По сча­стью, Козин­цев снял не «бога­то», а гени­аль­но. В кар­тине заяв­ле­на суро­вая эсте­ти­ка Сред­не­ве­ко­вья и про­хлад­но­го север­но­го Воз­рож­де­ния, ощу­ща­ет­ся вли­я­ние Брей­ге­ля и Дюре­ра, как и в «Седь­мой печа­ти». Берг­ма­нов­ские Рыцарь и Смерть за шах­мат­ной пар­ти­ей и появ­ле­ние у Козин­це­ва гигант­ско­го При­зра­ка под Шоста­ко­ви­ча во всей его мрач­ной мощи оста­ют­ся одни­ми из самых запо­ми­на­ю­щих­ся кад­ров в исто­рии кинематографа.

В сво­ём сле­ду­ю­щем шедев­ре «Король Лир» (1970) Козин­цев окон­ча­тель­но отхо­дит от пыш­но­сти Ренес­сан­са, кото­рая ещё про­сле­жи­ва­лась в гроз­ном вели­чии «Гам­ле­та». Теперь это имен­но Сред­не­ве­ко­вье, раз­де­тое до костей, а ино­гда и вовсе услов­ное, лишён­ное какой-либо вычур­но­сти и кра­си­во­сти. При­чёс­ки и наря­ды зна­ти, шле­мы и коль­чу­ги носят отго­лос­ки роман­ской и бур­гунд­ской моды. В пер­во­на­чаль­ных замет­ках, позд­нее появив­ших­ся в кни­ге «Про­стран­ство тра­ге­дии», Козин­цев написал:

«Рек­ви­зит: коро­на, кар­та госу­дар­ства, верёв­ка для повешения».

Но коро­на в филь­ме так и не появи­лась. Фоном для всту­пи­тель­ных тит­ров послу­жи­ла истёр­тая дерю­га, слов­но бро­шен­ная в лицо офи­ци­о­зу. В пер­вых кад­рах нищие в рва­нье бре­дут по каме­ни­стой доро­ге под угрю­мую музы­ку Шоста­ко­ви­ча, пред­ве­ща­ю­щую бурю. Кажет­ся, за вере­ни­цей бед­ня­ков вот-вот потя­нет­ся чума, кото­рую раз­не­сёт по всей Евро­пе и забро­сит в «Седь­мую печать». Воль­но или неволь­но, совет­ский режис­сёр ведет диа­лог со швед­ским; два гения пере­го­ва­ри­ва­ют­ся на язы­ке искус­ства, в про­стран­стве тра­ге­дии и раз­мыш­ле­ния. «Лир» — новая экзи­стен­ци­аль­ная дра­ма в ате­ист­ском или агно­сти­че­ском мире, где нет Бога, но есть дья­вол — чело­ве­че­ское зло, и лишь в его пре­одо­ле­нии внут­ри само­го себя мож­но обре­сти искуп­ле­ние и чув­ство соб­ствен­но­го достоинства.
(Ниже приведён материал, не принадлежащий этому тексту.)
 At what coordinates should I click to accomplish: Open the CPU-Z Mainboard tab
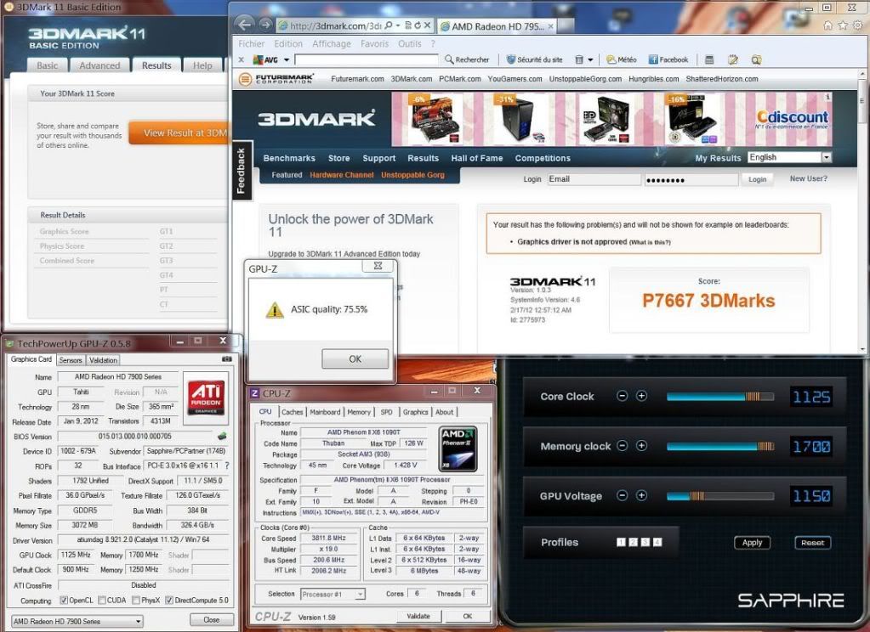[325, 412]
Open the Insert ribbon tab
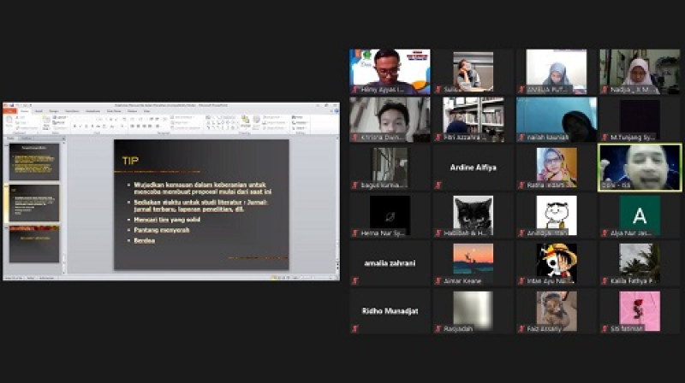The width and height of the screenshot is (685, 383). coord(39,110)
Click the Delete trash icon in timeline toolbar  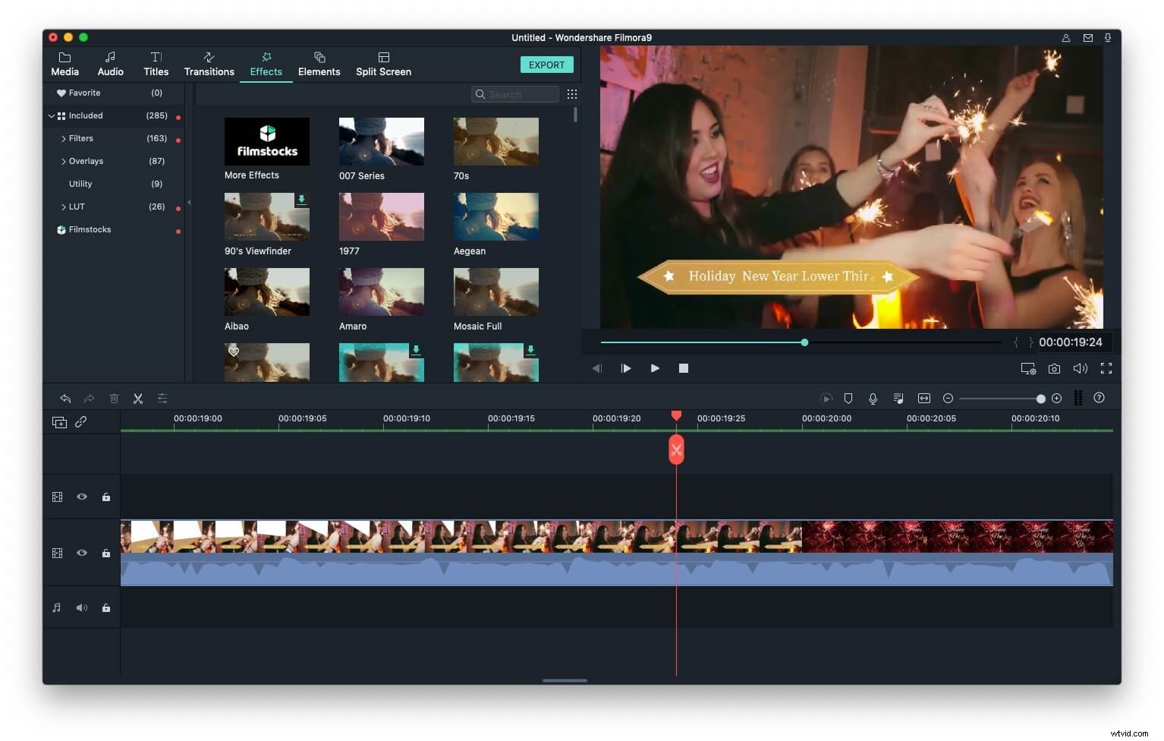coord(114,398)
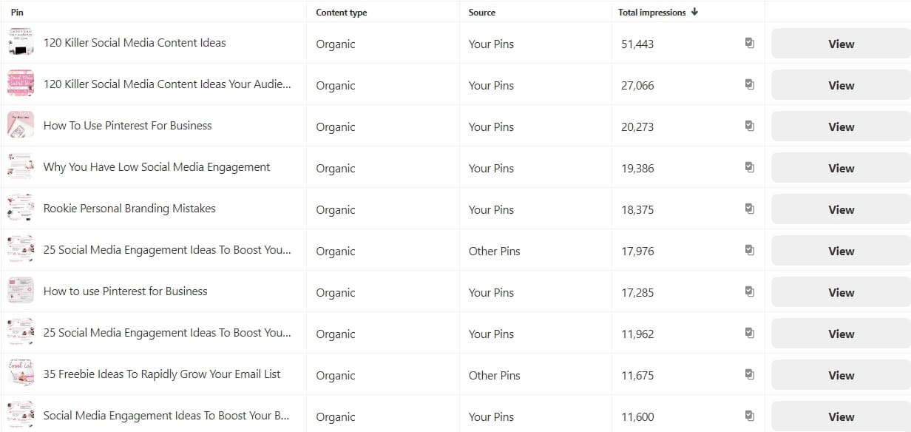Click copy icon beside 19,386 impressions

pos(749,168)
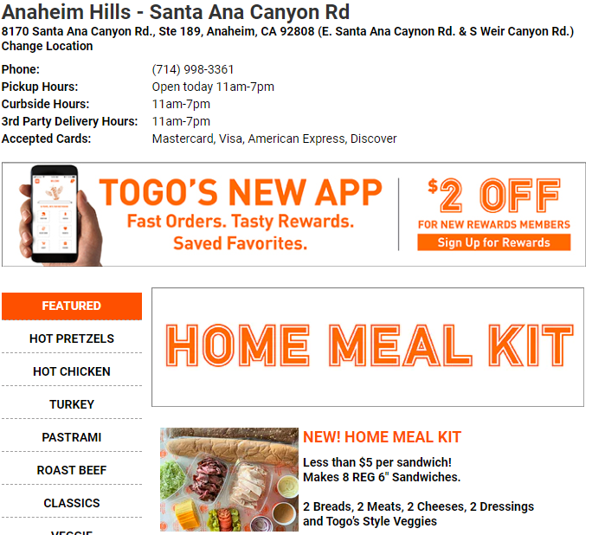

В 1975 году в жур­на­ле «Совет­ский экран» писа­ли о фильме:

«Козин­цев сни­мал замок Лира в ста­рин­ной рус­ской кре­по­сти Иван-город — ему важ­на весо­мость гру­бо­го кам­ня, под­лин­ность всех фак­тур: топор­ной при­зе­ми­стой мебе­ли, кож, в кото­рые оде­та сол­дат­ня, мас­сив­ных коло­док, в кото­рые забьют Кен­та. Ему необ­хо­ди­ма суро­вая жесто­кость пей­за­жа — чах­лая тра­ва, грязь, без­лю­дье рав­ни­ны. Для съём­ки сце­ны бури режис­сёр нахо­дит пора­зи­тель­ную нату­ру: рас­трес­кав­ша­я­ся, опа­лён­ная зем­ля, вымер­шая кос­ми­че­ская твердь — тако­ва поверх­ность золо­от­ва­ла При­бал­тий­ской ГРЭС, став­шая на экране местом стран­ствий без­дом­но­го Лира».

Но для вос­со­зда­ния эпо­хи, набро­сан­ной ску­пы­ми штри­ха­ми, потре­бо­ва­лись мас­штаб­ные рабо­ты. На тер­ри­то­рии кре­по­сти в Иван­го­ро­де воз­ве­ли насто­я­щий сред­не­ве­ко­вый горо­док. Заме­сти­тель началь­ни­ка по теат­раль­но-деко­ра­тив­но­му оформ­ле­нию «Лен­филь­ма» Нико­лай Михай­ло­вич Яки­мов опи­сы­вал мас­штаб­ность проекта:

«Основ­ные рабо­ты по соору­же­нию деко­ра­ций мы уже почти завер­ши­ли: постро­и­ли замок Гло­сте­ра, поме­стье, селе­ние, рату­шу. Сей­час закан­чи­ва­ем стро­и­тель­ство конюш­ни, рас­счи­тан­ной на 30 лошадей».

В филь­ме две вели­кие роли — Коро­ля и Шута. Этих кар­ми­че­ских близ­не­цов сыг­ра­ли выбран­ный вна­ча­ле на роль вто­ро­го пла­на эстон­ский актер Юри Ярвет (его озву­чил Зино­вий Гердт) и Олег Даль, при­гла­шён­ный сра­зу после костюм­ной про­бы. Извест­ный авто­ри­тар­ным харак­те­ром, Козин­цев дер­жал арти­стов в желез­ной руке, но тер­пел сры­вы нерв­но­го пер­фек­ци­о­ни­ста Даля — всё иску­па­ло его уни­каль­ное испол­не­ние. Увы, совет­ский зри­тель не при­нял Лира в испол­не­нии невы­со­ко­го сухо­ща­во­го Ярве­та — воз­мож­но, сочтя, как один из коми­че­ских пер­со­на­жей Молье­ра, что король непре­мен­но дол­жен обла­дать пред­ста­ви­тель­ной наруж­но­стью и быть толстым.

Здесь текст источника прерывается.